探讨轴突导向因子3A(Sema3A)对脂多糖(LPS)诱导的CD4+CD25+调节性T细胞(Tregs)稳定性的作用及机制。
方法采用体外免疫磁珠法分离和培养C57BL/6J小鼠脾脏CD4+CD25+ Tregs,将分离的细胞按随机数字表法分为对照组(仅给予抗小鼠CD3e和CD28诱导细胞处于激活状态)、LPS组(在对照组的基础上给予LPS 100 μg/L)、LPS+核转录因子-κB(NF-κB)抑制剂吡咯烷二硫代氨基甲酸酯(PDTC)组(给予LPS 100 μg/L+PDTC 25 mg/L)、LPS+磷酸盐缓冲液(PBS)组(给予LPS 100 μg/L+PBS 10 μL)、LPS+PDTC+重组Sema3A(rSema3A)组(给予LPS 100 μg/L+PDTC 25 mg/L+rSema3A 300 μg/L)和LPS+PBS+rSema3A组(给予LPS 100 μg/L+PBS 10 μL+rSema3A 300 μg/L)。各组培养24 h后,采用反转录-聚合酶链反应(RT-PCR)和免疫荧光法检测CD4+CD25+ Tregs特异性标志物叉头翼状转录因子-3(Foxp-3)、细胞毒性T淋巴细胞相关抗原-4(CTLA-4)和膜相关转化型生长因子-β1(TGF-β1m+)的基因及蛋白表达,采用酶联免疫吸附试验(ELISA)检测细胞上清液中白细胞介素-10(IL-10)和分泌型转化生长因子-β1(sTGF-β1)的水平,采用免疫荧光法检测细胞凋亡,采用甲基化特异性聚合酶链反应(MSP)检测Foxp-3-Tregs特异性去甲基化区(Foxp-3-TSDR)的去甲基化程度,以反映CD4+CD25+ Tregs的稳定性,采用电泳迁移率分析(EMSA)检测NF-κB信号通路的DNA结合活性,采用蛋白质免疫印迹试验(Western blotting)检测NF-κB信号通路活性。
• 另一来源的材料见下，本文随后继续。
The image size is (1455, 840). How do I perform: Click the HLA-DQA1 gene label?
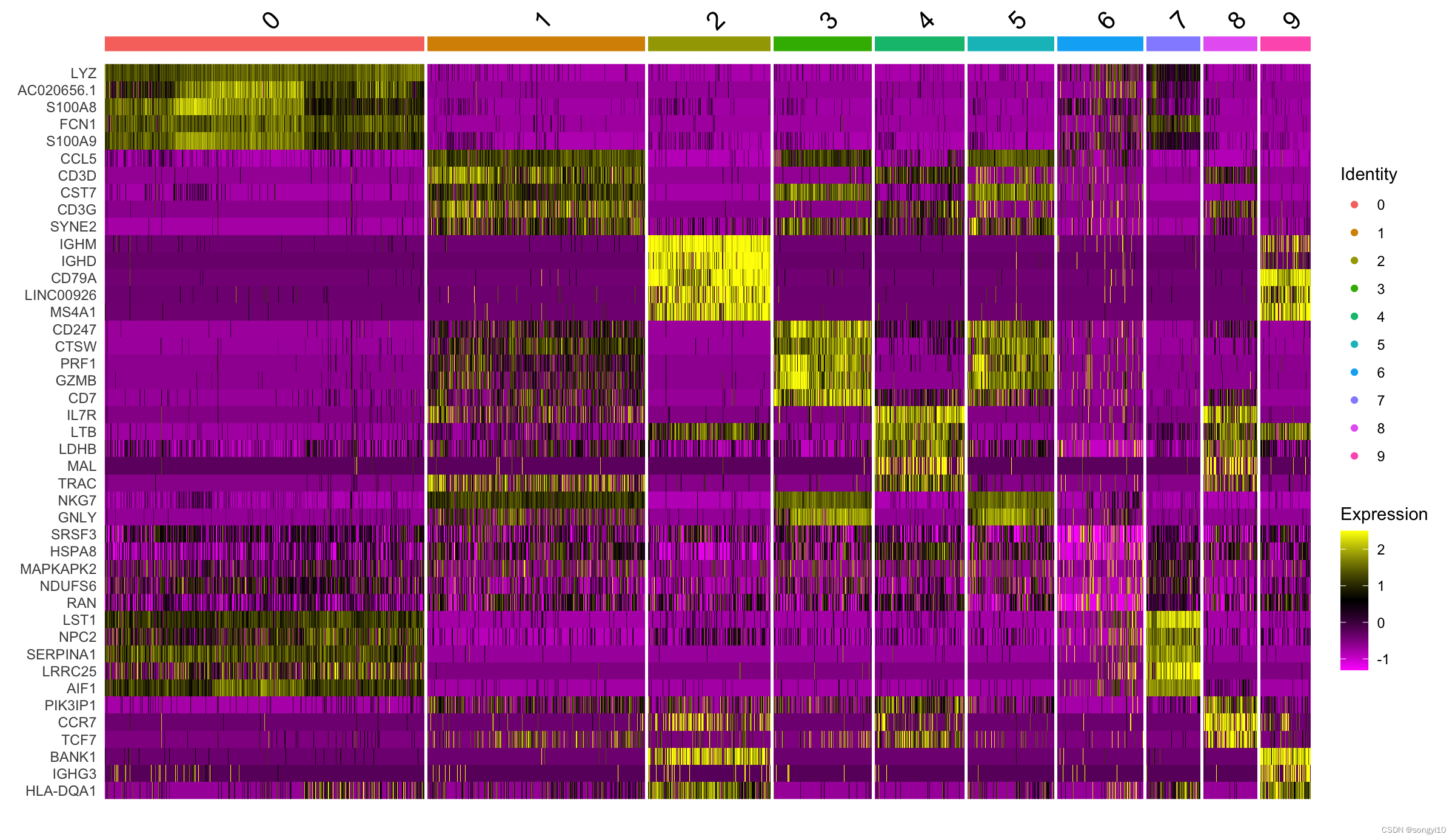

结果与对照组比较,LPS能够增加细胞稳定性,表现为Foxp-3、CTLA-4和TGF-β1m+的基因及蛋白表达上调,IL-10和sTGF-β1分泌增加,细胞凋亡减少,Foxp-3-TSDR去甲基化程度增加;同时LPS可增加细胞内NF-κB信号通路的DNA结合活性,以及主要分子NF-κB抑制蛋白激酶β(IKKβ)和p65的磷酸化水平,说明LPS增加细胞稳定性的机制与NF-κB信号通路有关。与LPS组比较,PBS并未对细胞稳定性和NF-κB信号通路产生影响;但添加rSema3A后能进一步增加细胞稳定性,并激活NF-κB信号通路。而PDTC能够抑制rSema3A增加细胞稳定性的功能,表现为:与LPS+PBS+rSema3A组比较,LPS+PDTC+rSema3A组Foxp-3、CTLA-4和TGF-β1m+的基因及蛋白表达明显下调〔Foxp-3基因(2-ΔΔCt):8.092±1.117比18.509±1.068,Foxp-3蛋白(相对荧光强度):1.224±0.033比1.826±0.181;CTLA-4基因(2-ΔΔCt):3.254±0.760比11.840±0.827,CTLA-4蛋白(相对荧光强度):1.305±0.058比1.842±0.111;TGF-β1m+基因(2-ΔΔCt):3.589±1.180比8.509±0.472,TGF-β1m+蛋白(相对荧光强度):1.319±0.033比1.822±0.063,均P<0.01〕,IL-10和sTGF-β1分泌减少〔IL-10(ng/L):445.33±54.08比992.67±83.10,sTGF-β1(ng/L):1 116.67±65.25比1 494.67±94.45,均P<0.01〕,细胞凋亡明显增加(荧光强度:0.398±0.031比0.268±0.046,P<0.01),Foxp-3-TSDR去甲基化程度明显降低(灰度值:0.467±0.048比1.780±0.119,P<0.01),NF-κB信号通路的DNA结合活性被明显抑制(灰度值:1.23±0.02比3.95±0.06,P<0.01),IKKβ和p65的磷酸化水平降低〔p-IKKβ表达(p-IKKβ/IKKβ):0.97±0.07比1.97±0.04,p-p65(p-p65/p65):0.95±0.08比1.93±0.06,均P<0.01〕。
结论LPS能通过NF-κB信号通路增加CD4+CD25+ Tregs稳定性;Sema3A能够进一步增加CD4+CD25+ Tregs稳定性,并且与NF-κB信号通路有关。